Je vous l’avais dit dans ce blog, il va être question beaucoup d’amour. L’amour, au final, il nous occupe toujours, comme je le dis dans mon livre Voyage en Ménopausamie, chroniques de la cinquantaine débridée , page 11  » On repart toujours le coeur joyeux vers l’homme qui d’un coup vient de nous mettre à l’envers «  ( assez jouissif de s’auto-citer et je vous engage à acheter le livre dare-dare ! )
Donc comme je suis une curieuse née et que comme vous, j’ai déjà entendu parler des phéromones, sorte de senteurs inodores ( heureusement peut être) qui font que comme les chiens, on se renifle de loin et, sans se sentir le derrière car on sait se tenir, on sent assez vite pourtant qu’on pourrait succomber à ce monsieur, à peine entrevu dans la queue du supermarché . Mais voilà, les phéromones ne sont que la partie immergée de l’iceberg ; j’entends par là, que sous l’eau, il y a des tas d’autres composantes qui font que en matière d’amour on est totalement IRRESPONSABLES de ce qui se passe.
Je pèse mes mots.
Pour parler comme un scientifique, déjà il faut se dire qu’on a plusieurs strates de cerveaux qui nous sont arrivées au fur et à mesure qu’on a gagné en  » humanité  » ( je m’avance mais vous allez comprendre)
Notre cerveau Reptilien ( beurk ) c’est celui qui nous fait agir de façon instinctive, sorte de cerveau primitif de l’animal que nous sommes restées tout au fond de nous ( moi par exemple, j’ai un cerveau reptilien de biche ). C’est là une intuition que j’ai qui me vient, elle, de mon cerveau Paléomammalien, plus réfléchi que l’autre, à l’origine de la production d’Ocytocynes. Le Reptilien, lui, il produit la Dopamine.
Donc pour en revenir à ce qui nous occupe, quand on rencontre Adam, c’est le cerveau Reptilien, plus les phéromones qui se mettent en branle et tout ça peut entrainer ce qu’on appelle le coup de foudre. Quelque chose qu’on ne maitrise pas du tout et dont on connait les effets, je ne vais pas vous faire un tableau.
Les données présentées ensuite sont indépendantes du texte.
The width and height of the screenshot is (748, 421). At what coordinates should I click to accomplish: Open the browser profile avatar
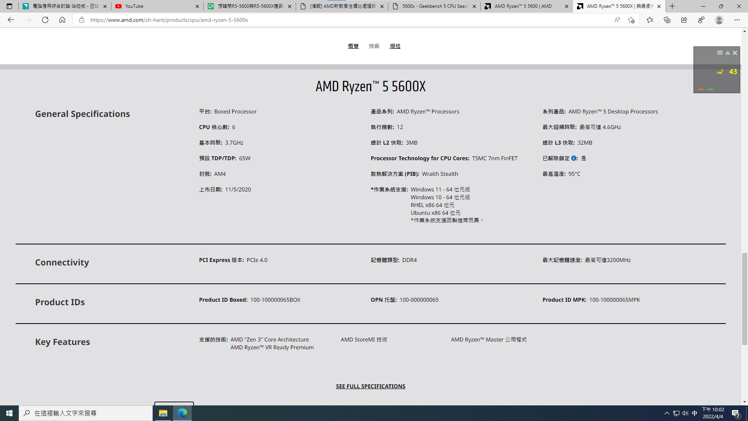(x=719, y=20)
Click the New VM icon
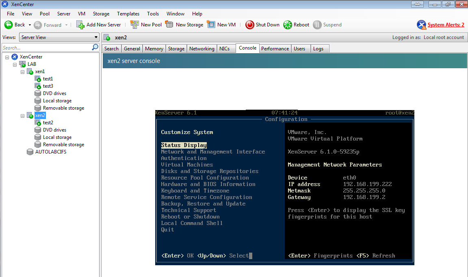This screenshot has width=468, height=277. pos(211,25)
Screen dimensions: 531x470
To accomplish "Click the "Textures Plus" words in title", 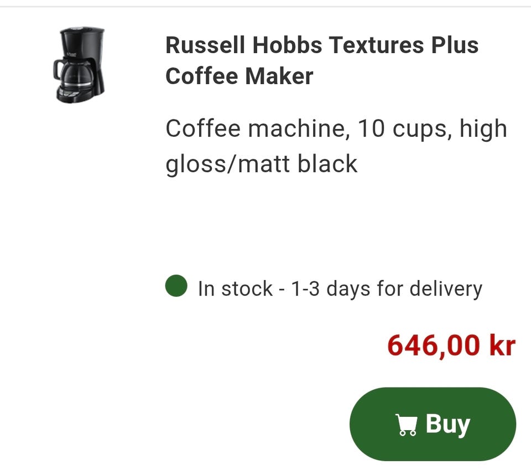I will pos(403,45).
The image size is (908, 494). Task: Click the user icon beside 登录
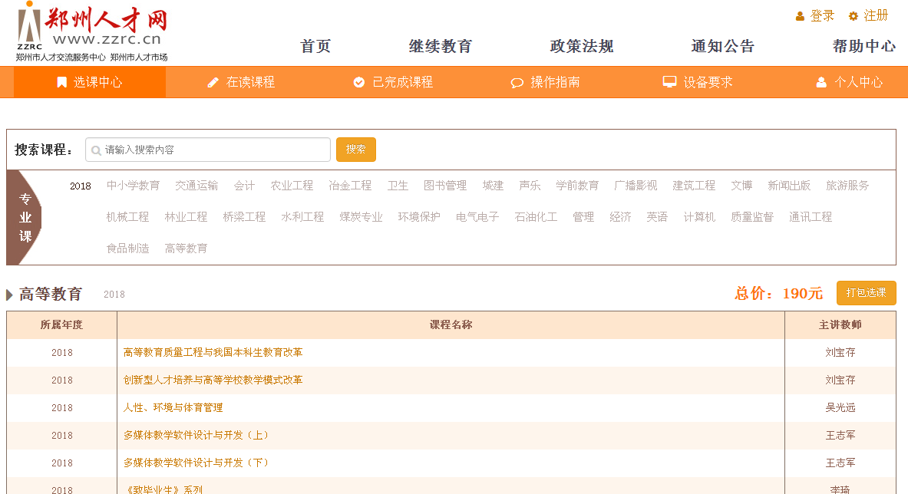click(x=800, y=16)
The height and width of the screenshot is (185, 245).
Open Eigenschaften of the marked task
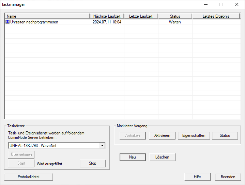click(194, 135)
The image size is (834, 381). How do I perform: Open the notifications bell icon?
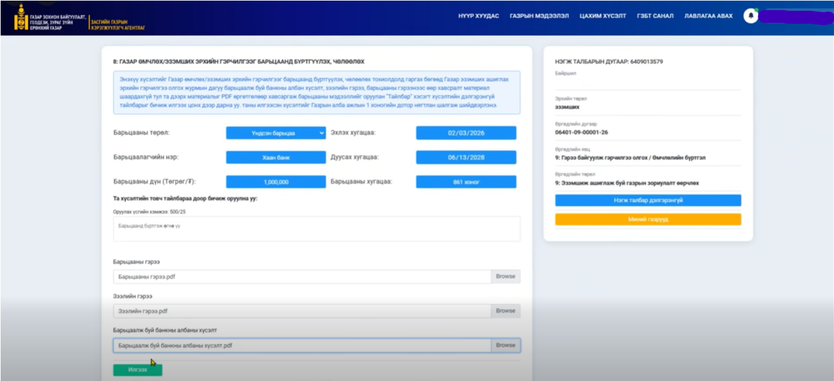click(751, 16)
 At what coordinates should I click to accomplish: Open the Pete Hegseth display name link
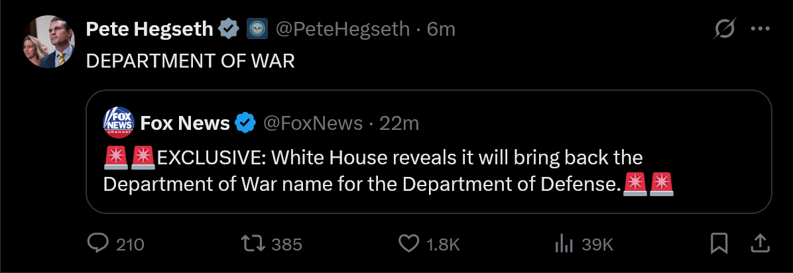point(150,29)
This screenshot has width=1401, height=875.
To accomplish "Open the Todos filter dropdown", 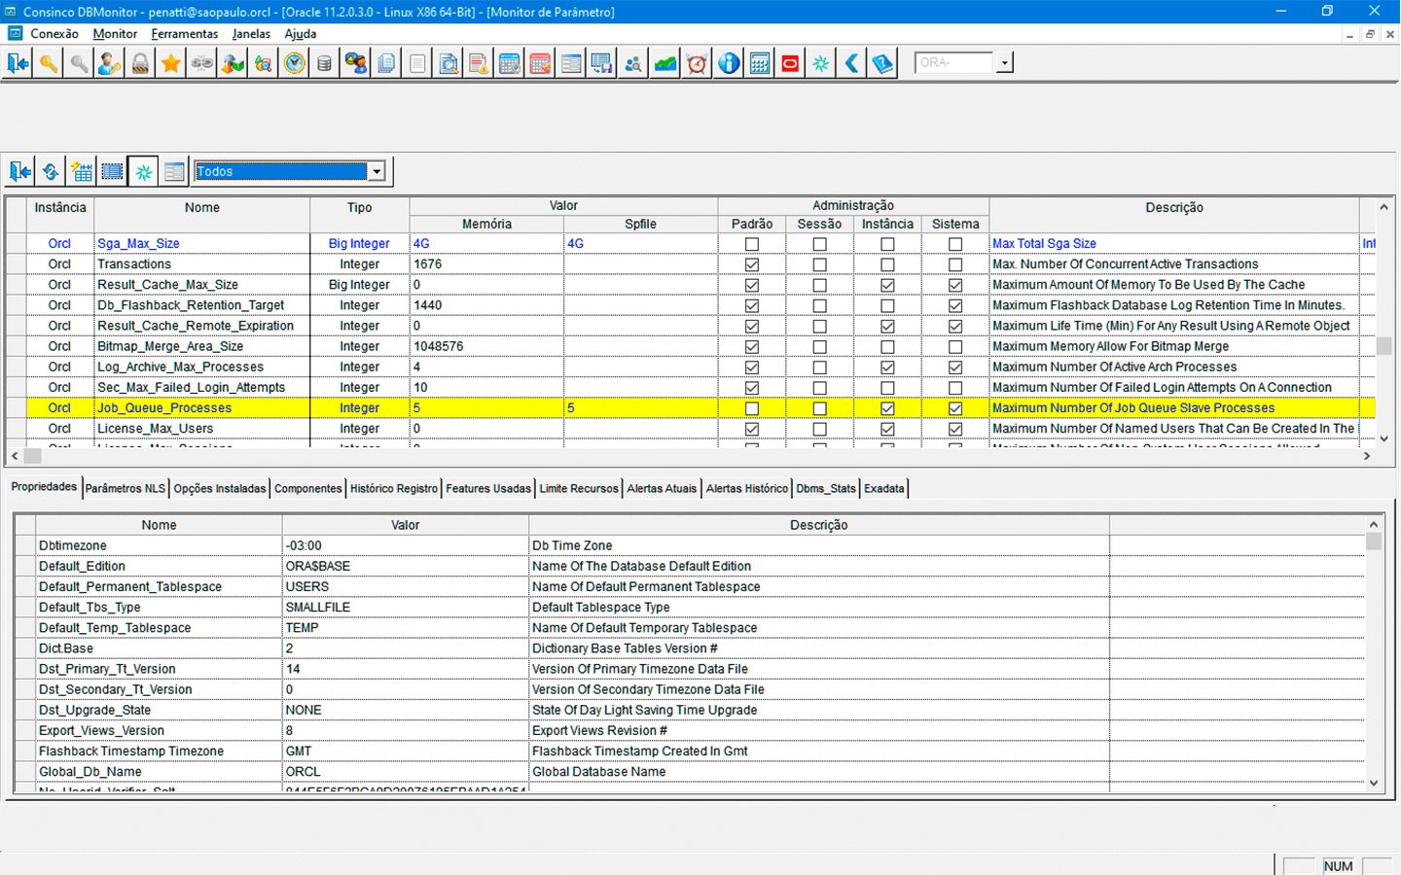I will [x=377, y=172].
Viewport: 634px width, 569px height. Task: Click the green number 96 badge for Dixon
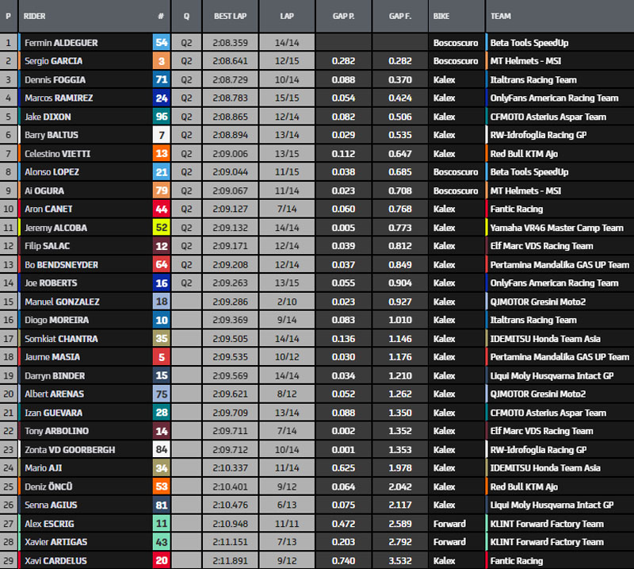coord(161,117)
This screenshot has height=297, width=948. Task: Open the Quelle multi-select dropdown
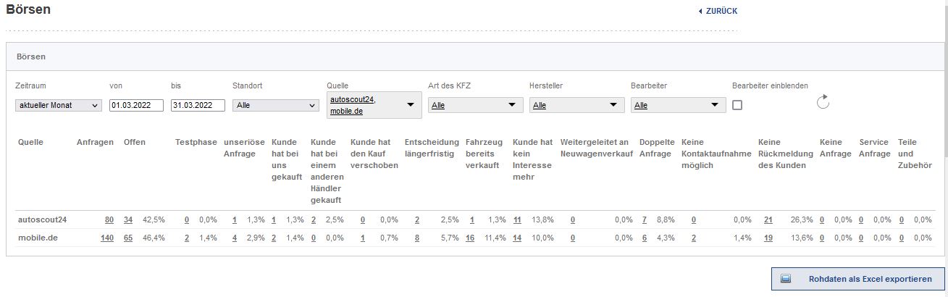click(x=374, y=105)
Mais mon cerveau Paléomammalien ( déjà avec un nom pareil, il fait pas envie, mais bon il est là) , me dit  » HALTE LA !!! Tu vas au devant de graves ennuis !!!! «  . Le cerveau Paléomachin est prudent, il raisonne, il voit bien le décal’âge, il voit l’alliance de l’autre en face, il voit le regard lubrique. Il voit et hop, aussi sec, il décortique pendant que le Reptilien, lui, poussé par les phéronomes, nous fait toucher machinalement, la …. main de l’Homo Erectus en face.

Bref, c’est le bazar ! Tout se mélange et se fait la guerre et résultat soit on se retrouve seule dans son lit, soit non.
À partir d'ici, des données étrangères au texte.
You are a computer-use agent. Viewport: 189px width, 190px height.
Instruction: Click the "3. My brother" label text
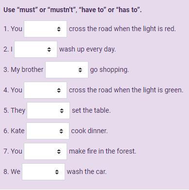pyautogui.click(x=23, y=69)
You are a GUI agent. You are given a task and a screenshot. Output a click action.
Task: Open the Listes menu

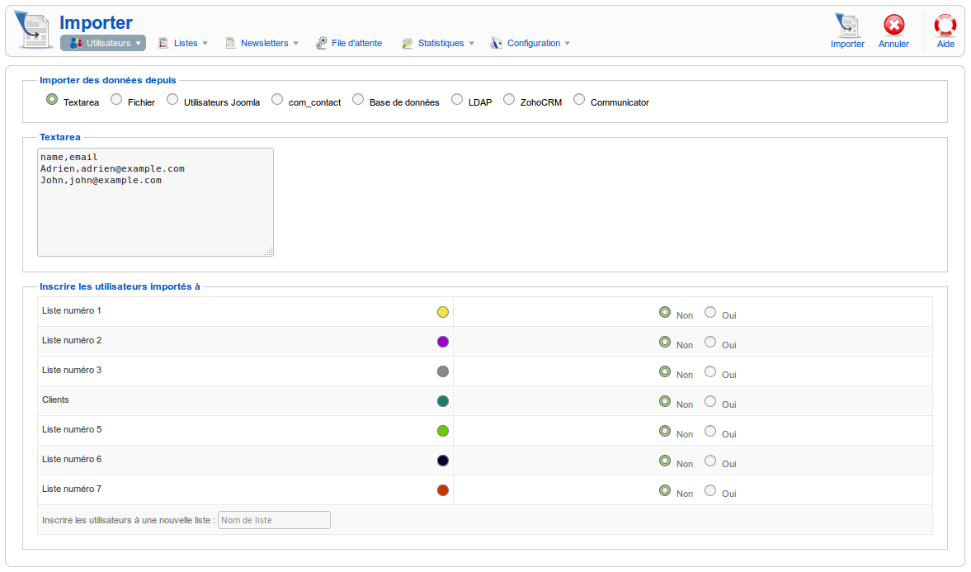[x=186, y=43]
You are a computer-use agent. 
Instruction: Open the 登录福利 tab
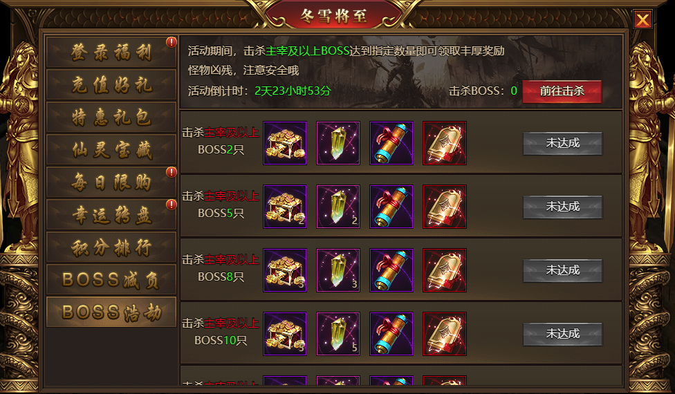point(111,53)
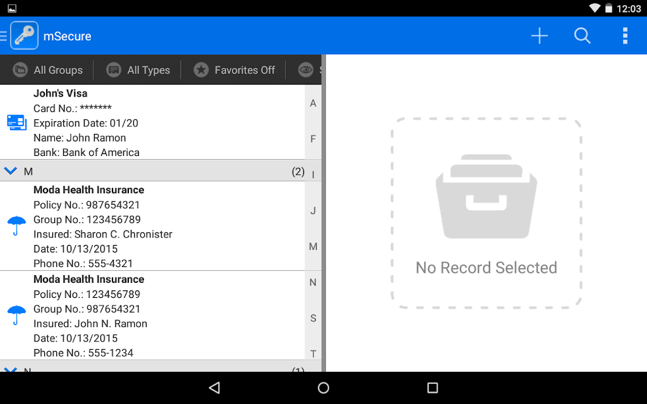This screenshot has height=404, width=647.
Task: Click umbrella icon of Sharon's insurance record
Action: coord(16,226)
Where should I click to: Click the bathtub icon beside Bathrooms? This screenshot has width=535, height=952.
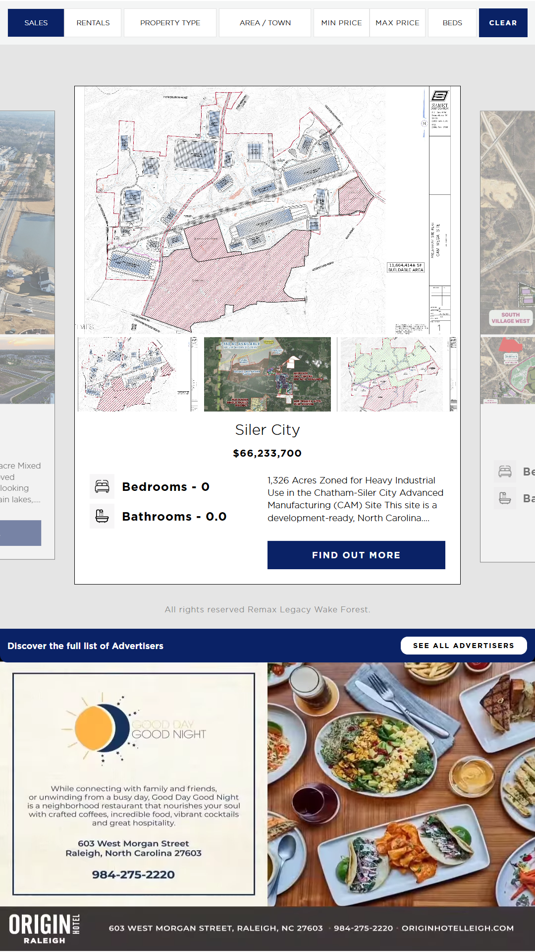coord(102,516)
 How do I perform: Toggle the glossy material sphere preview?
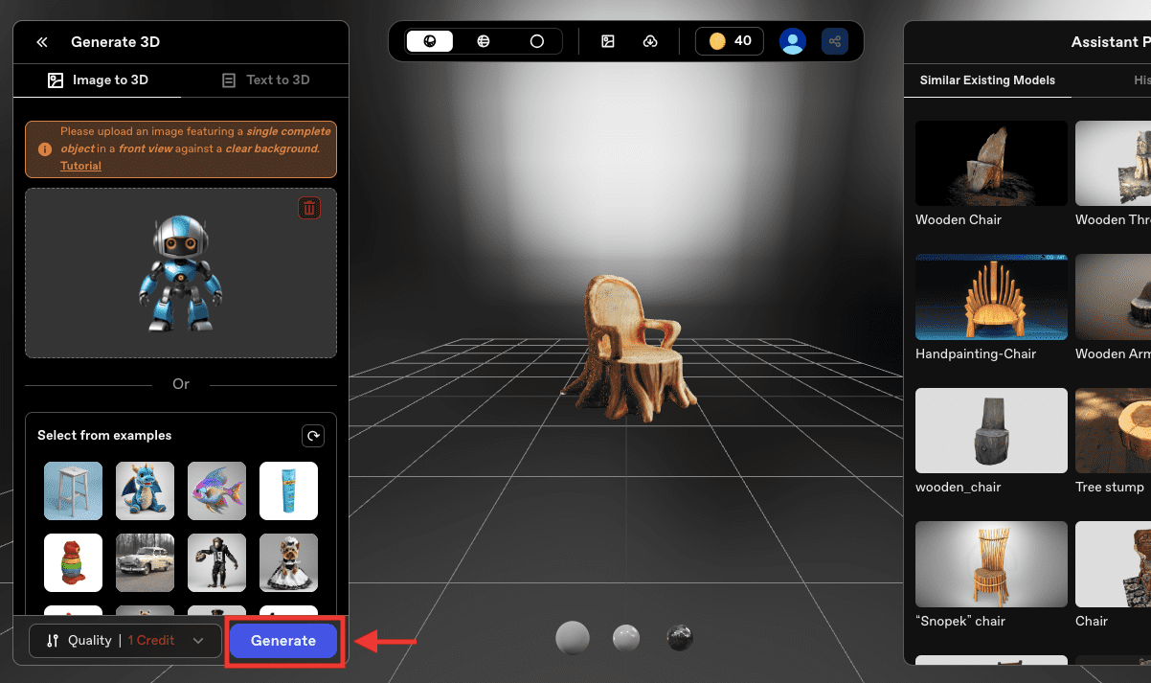(x=626, y=637)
Bon voilà, on s’est rencontrés, le cerveau Reptilien a triomphé et ça fait quelques années qu’on vit ensemble . Et là, le Reptilien, il commence à se fatiguer, il pédale dans le vide, il mouline quoi, alors le Paléomachin prend le relais et c’est la tendresse qui surgit.
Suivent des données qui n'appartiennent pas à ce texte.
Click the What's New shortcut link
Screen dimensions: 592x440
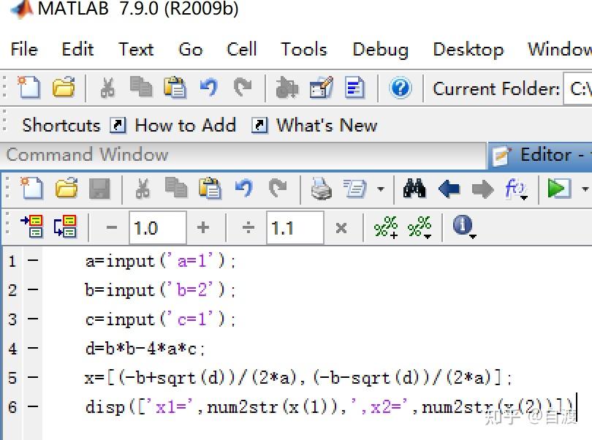pyautogui.click(x=326, y=126)
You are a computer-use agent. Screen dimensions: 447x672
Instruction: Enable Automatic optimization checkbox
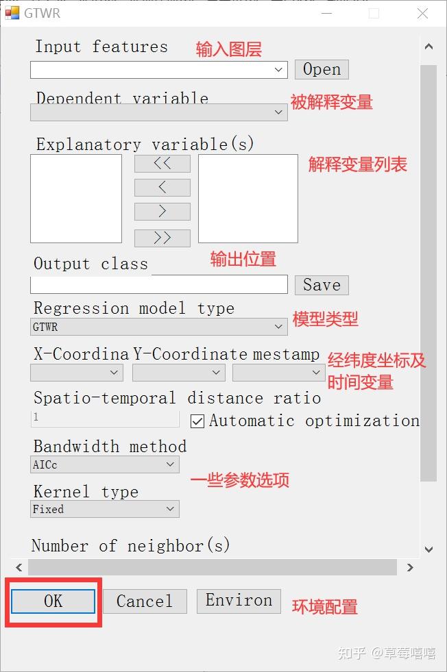pos(197,421)
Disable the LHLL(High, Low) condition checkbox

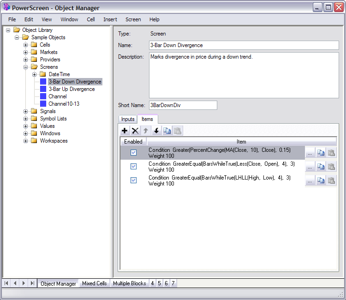coord(134,180)
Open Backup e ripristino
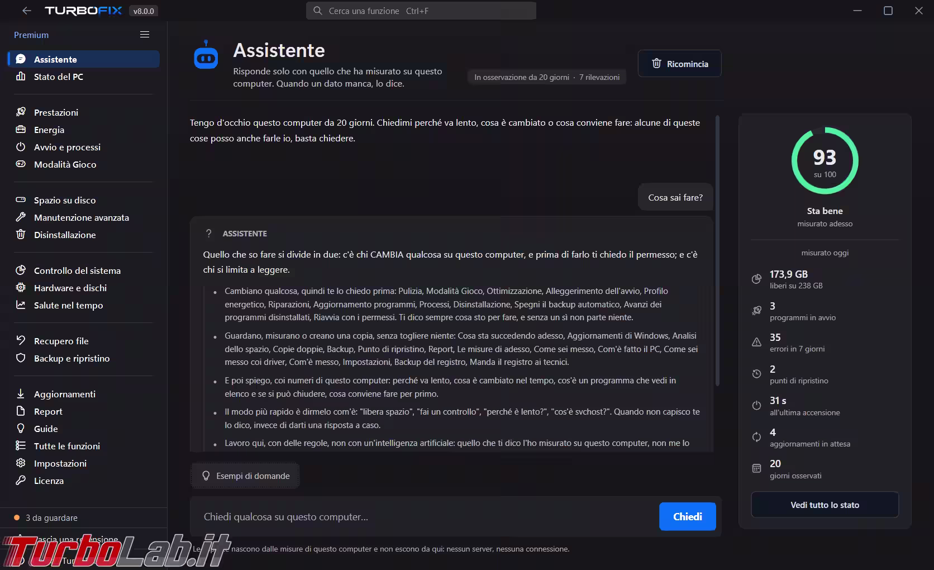This screenshot has height=570, width=934. (x=84, y=358)
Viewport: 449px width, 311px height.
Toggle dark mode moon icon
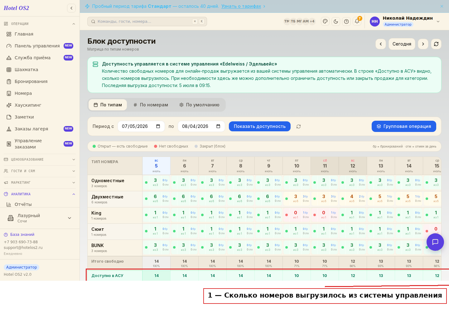tap(336, 22)
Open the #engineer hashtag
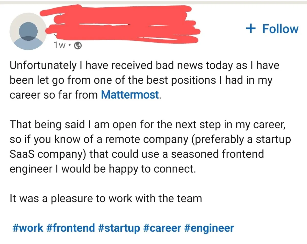Image resolution: width=307 pixels, height=244 pixels. point(209,228)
Il y a comme ça des gens qui ont des déséquilibres entre les deux cerveaux et c’est tout le temps le Reptilien qui a le dessus ; du coup ils cherchent toujours les premières fois. Ils ont le Paléo atrophié, rabougri, exsangue. Le pôvre !!!

 

( Ce billet vous a plu, super ! Alors faites passer l’adresse du Blog à vos amies, ce serait très sympa !!! )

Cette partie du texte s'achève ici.